Norman Mailer
2023 is Norman Mailer’s Centennial Year. Born January 31, 1923, in Long Branch, New Jersy, Mailer packed much eventful and tempestuous living before dying November 10, 2007, age 84. Raised in Brooklyn, Mailer was precociously bright, entering Harvard at 16 and graduating at 20. He published his first short story when he was 18. He was drafted into the US Army in 1944, despite being married (the first of many) and despite trying to get a deferral by arguing that he had a great literary work underway. It turned out that his combat experience in the Pacific was, in his words, “the worst experience of my life, and also the most important.” This scuffle with destiny is characteristic of Mailer: he exasperates with his talent, his obnoxiousness, and by often being right in his egotistic self-assessment.

#####

= REQUIRED TASK A =
Condense the paragraph in the Norman Mailer text that begins "2023 is Norman Mailer's Centennial Year" into a shorter version that keeps its main facts.
= REQUIRED TASK B =
Carry the Norman Mailer text forward from its final sentence with another paragraph.

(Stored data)
#####

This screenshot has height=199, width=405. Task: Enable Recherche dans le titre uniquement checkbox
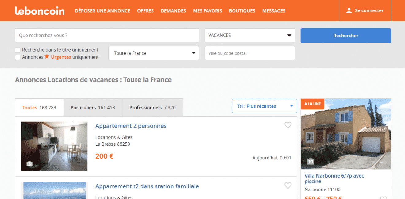18,50
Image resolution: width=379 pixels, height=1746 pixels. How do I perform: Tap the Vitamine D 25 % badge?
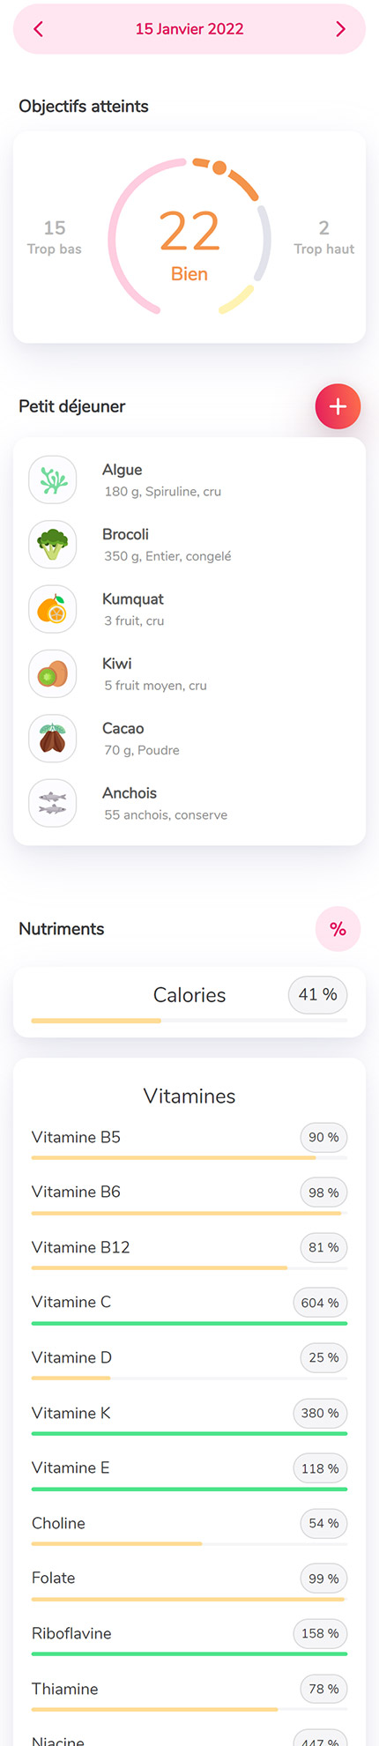click(323, 1358)
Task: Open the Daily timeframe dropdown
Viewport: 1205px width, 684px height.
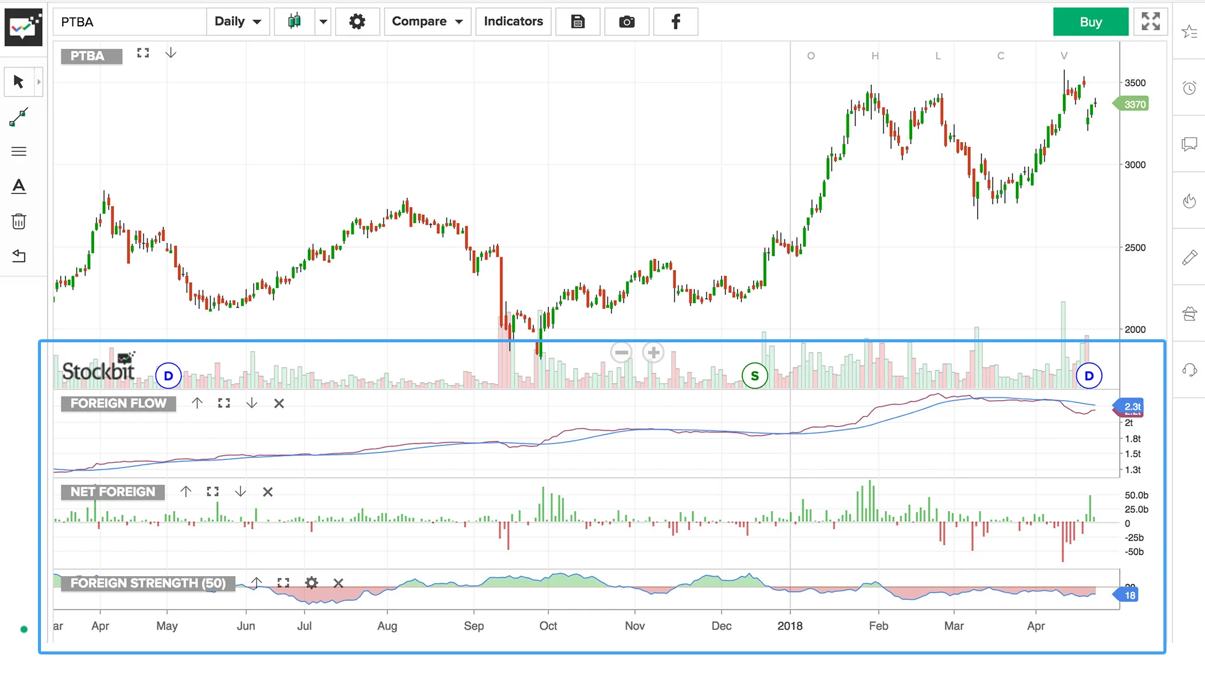Action: coord(238,22)
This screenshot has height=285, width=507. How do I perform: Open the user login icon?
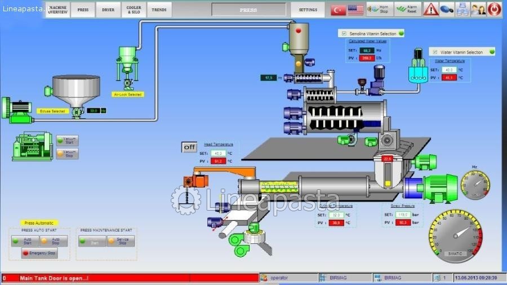click(x=478, y=10)
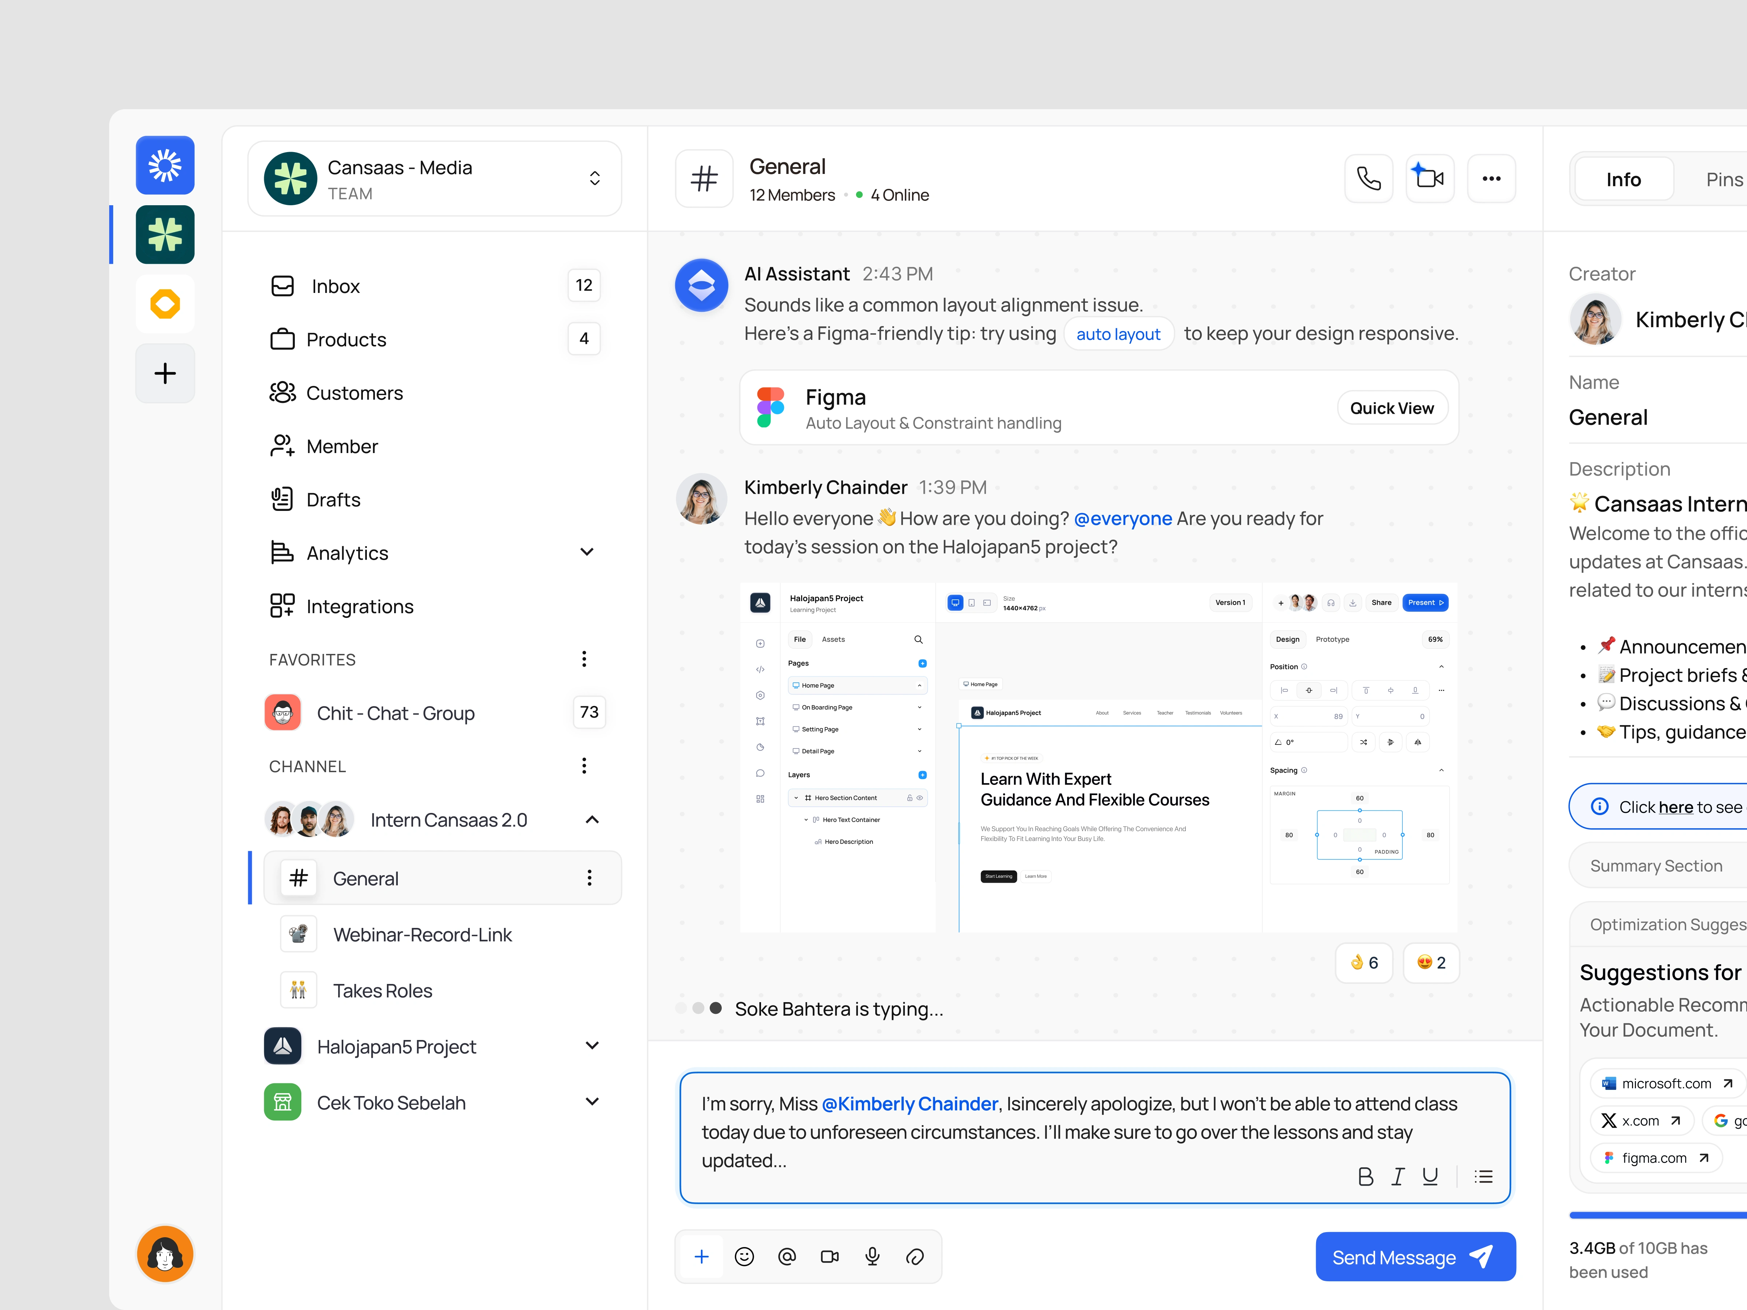The height and width of the screenshot is (1310, 1747).
Task: Click the attach link icon in composer
Action: 915,1256
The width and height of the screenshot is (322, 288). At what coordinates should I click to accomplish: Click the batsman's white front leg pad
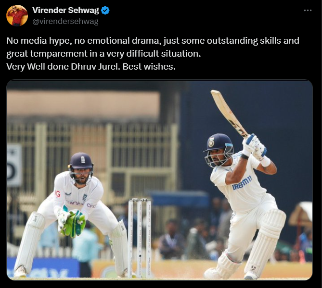266,243
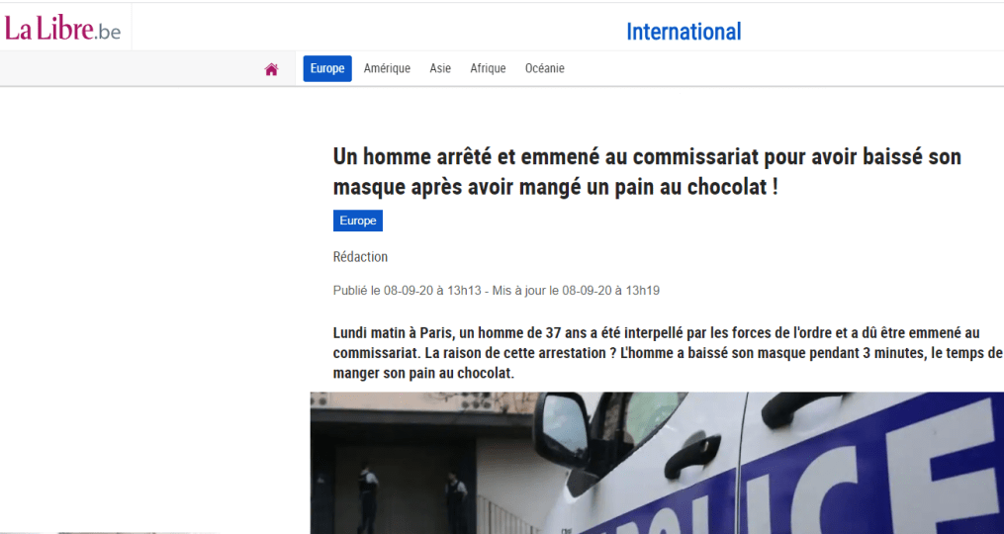The height and width of the screenshot is (534, 1004).
Task: Switch to the Amérique section
Action: (x=387, y=68)
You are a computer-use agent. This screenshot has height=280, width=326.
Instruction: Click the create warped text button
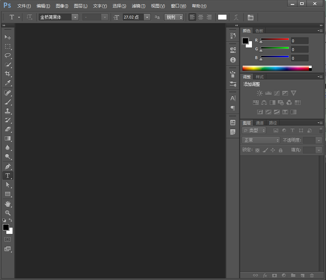[236, 17]
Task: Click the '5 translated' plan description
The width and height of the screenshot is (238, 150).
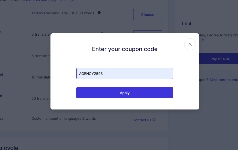Action: coord(41,56)
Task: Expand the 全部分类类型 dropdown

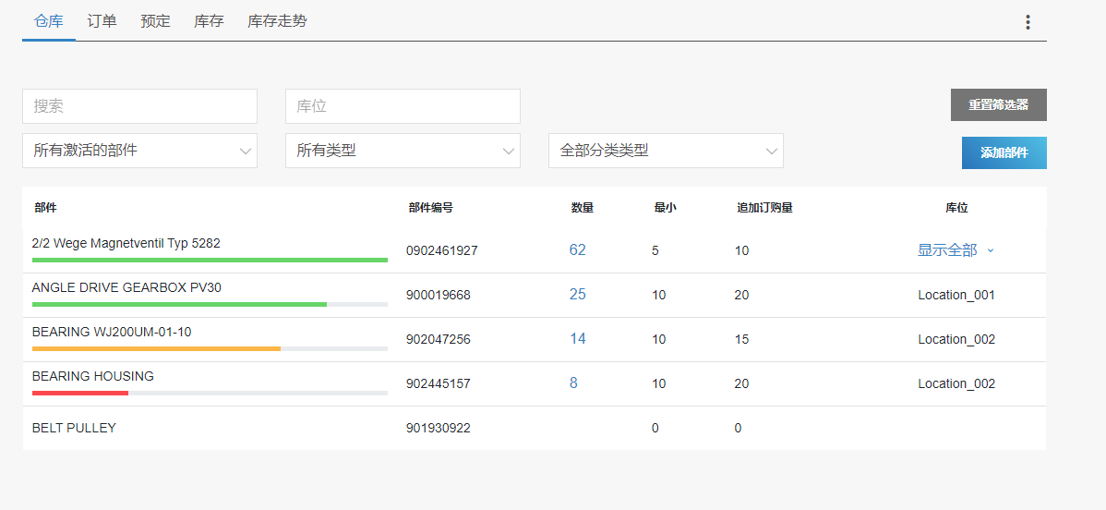Action: point(666,151)
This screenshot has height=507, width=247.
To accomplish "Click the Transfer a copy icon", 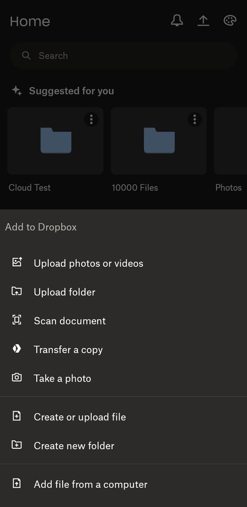I will (16, 349).
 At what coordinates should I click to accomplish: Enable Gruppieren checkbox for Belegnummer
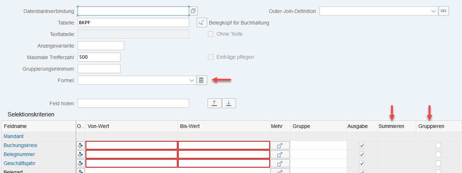coord(438,154)
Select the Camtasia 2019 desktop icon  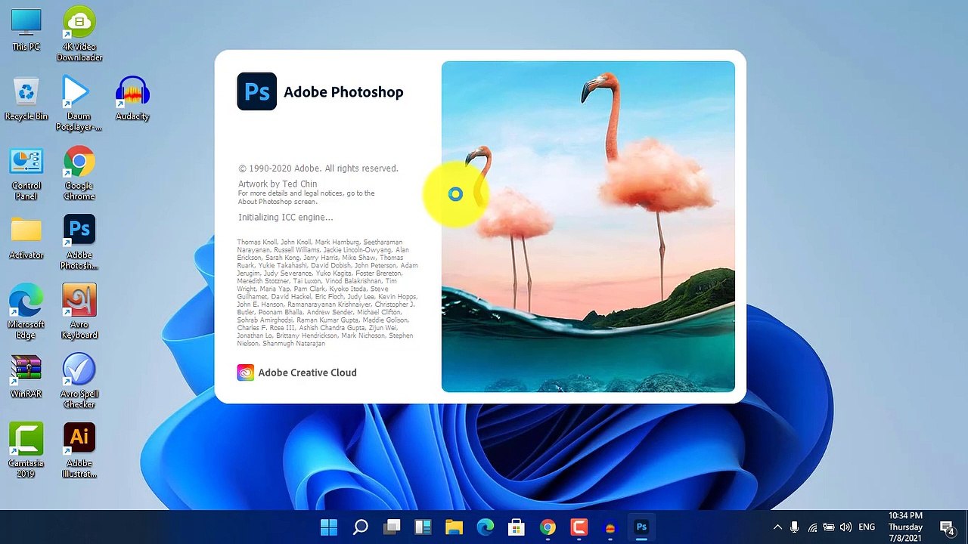tap(26, 438)
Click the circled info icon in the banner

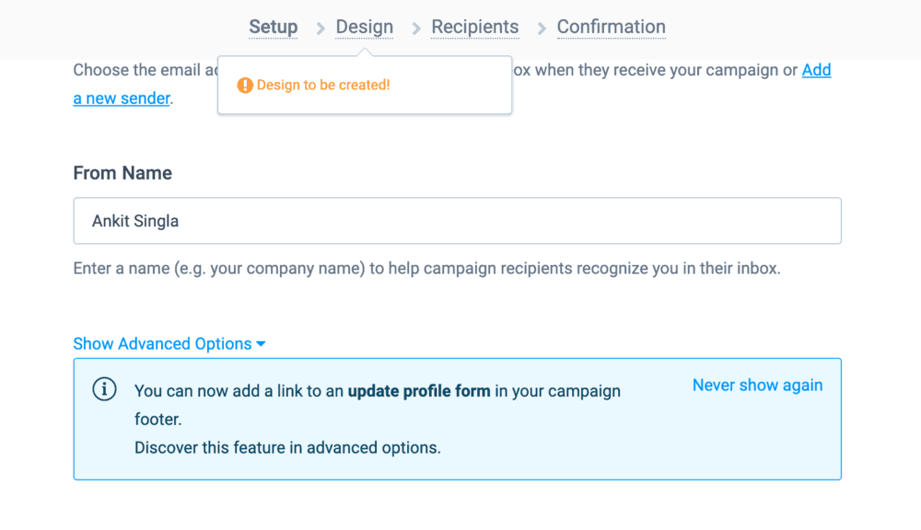click(x=104, y=389)
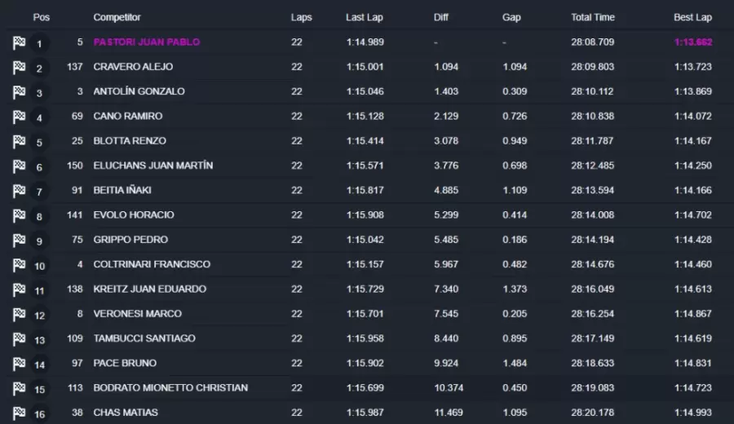Click the purple best lap time 1:13.662

click(x=692, y=42)
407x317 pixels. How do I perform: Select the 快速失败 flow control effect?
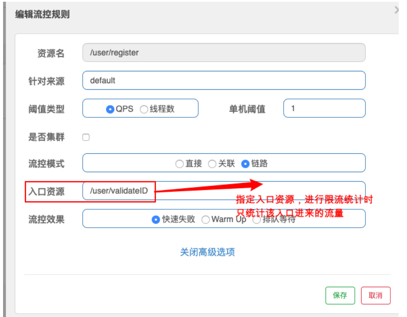click(154, 219)
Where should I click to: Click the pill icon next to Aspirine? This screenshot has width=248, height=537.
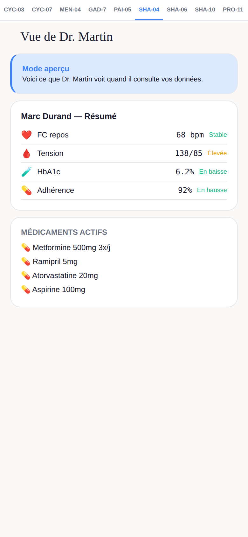pyautogui.click(x=26, y=289)
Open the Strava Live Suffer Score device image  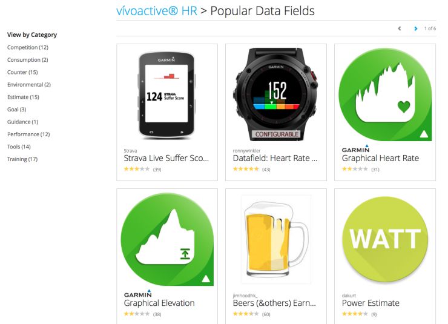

#####

= REPLY A =
2023 marks the centennial of Norman Mailer, who was born January 31, 1923, in Long Branch and died November 10, 2007, at 84. Raised in Brooklyn, he entered Harvard at 16, graduated at 20, and published his first short story at 18. He was drafted in 1944 despite being married and seeking a deferral for a literary work in progress. He called his Pacific combat "the worst experience of my life, and also the most important." That episode typifies Mailer, who exasperates through his talent, his obnoxiousness, and his frequent accuracy in judging himself.

= REPLY B =
His novel of combat, The Naked and the Dead (1948) remains one of the most significant novels of WWII. He was, fortunately and overwhelmingly, incapable of resting on his laurels. He published over a dozen novels, short stories, many books of essays, cultural commentaries, political journalism, plays and screenplays, poetry, and opinions in all formats and forums. He collected awards right and left: two Pulitzer Prizes for fiction, a National Book Award for fiction, and a lifetime achievement National Book Award, among many others. He sought, enjoyed, and suffered a high profile in American letters. He engaged with almost all writers of 20th Century literature - friendships, rivalries, feuds, generosities, always talking and writing and getting involved, He extended influences that he felt, and he in turn shaped decades (to the present) of writers in almost all fields of endeavor.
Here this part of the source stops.